I guess it shouldn't surprise anyone that Le Guin's taste in sf is literary. That's perfectly fine by me, as I like literary sf, and Le Guin is my joint favorite sf writer. What does surprise me from the author of the Hainish cycle is that it's very Earthbound. Very few stories here take place in space. I think that's what makes it feel limited: sf's ability to imagine other worlds and future times is very underrepresented here. There are times this book feels very insular. It's hard to imagine handing this to a literary sf neophyte and having them come away wowed at the possibilities the genre offers.

Random thoughts on random stories:
  • "The Handler" by Damon Knight (1960): This felt very old-school to me, a short story constructed around a sort of Twilight Zone-y concept of a man who operates a human suit. But it's more than just a twist, it tells us something about ourselves in that best sfnal way, so I ended up liking it a lot despite the fact there's not a whole lot to it. (Kind of an odd choice to begin the collection, though, but I guess that's chronological order for you.)

TO DO:
1. Please say whether each statement agrees with the review, answering yes or no and quoting the words that decide it: (a) the reviewer names Le Guin as a joint favorite sf writer; (b) many of the stories take place in space; (c) the reviewer disliked Damon Knight's story.
2. Copy the stretch of the review from "Random thoughts on" through "order for you.)", swapping "short story" for "tale".

DATASET EXTRACT:

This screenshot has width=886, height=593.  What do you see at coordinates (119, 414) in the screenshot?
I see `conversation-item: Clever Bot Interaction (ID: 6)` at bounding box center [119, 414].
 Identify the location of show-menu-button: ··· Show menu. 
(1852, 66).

--

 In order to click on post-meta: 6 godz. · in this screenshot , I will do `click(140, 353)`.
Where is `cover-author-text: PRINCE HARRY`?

EXERCISE RESPONSES:
1.
(a) Yes: "Le Guin is my joint favorite sf writer"
(b) No: "Very few stories here take place in space."
(c) No: "so I ended up liking it a lot despite the fact there's not a whole lot to it"

2.
Random thoughts on random stories:
  • "The Handler" by Damon Knight (1960): This felt very old-school to me, a tale constructed around a sort of Twilight Zone-y concept of a man who operates a human suit. But it's more than just a twist, it tells us something about ourselves in that best sfnal way, so I ended up liking it a lot despite the fact there's not a whole lot to it. (Kind of an odd choice to begin the collection, though, but I guess that's chronological order for you.)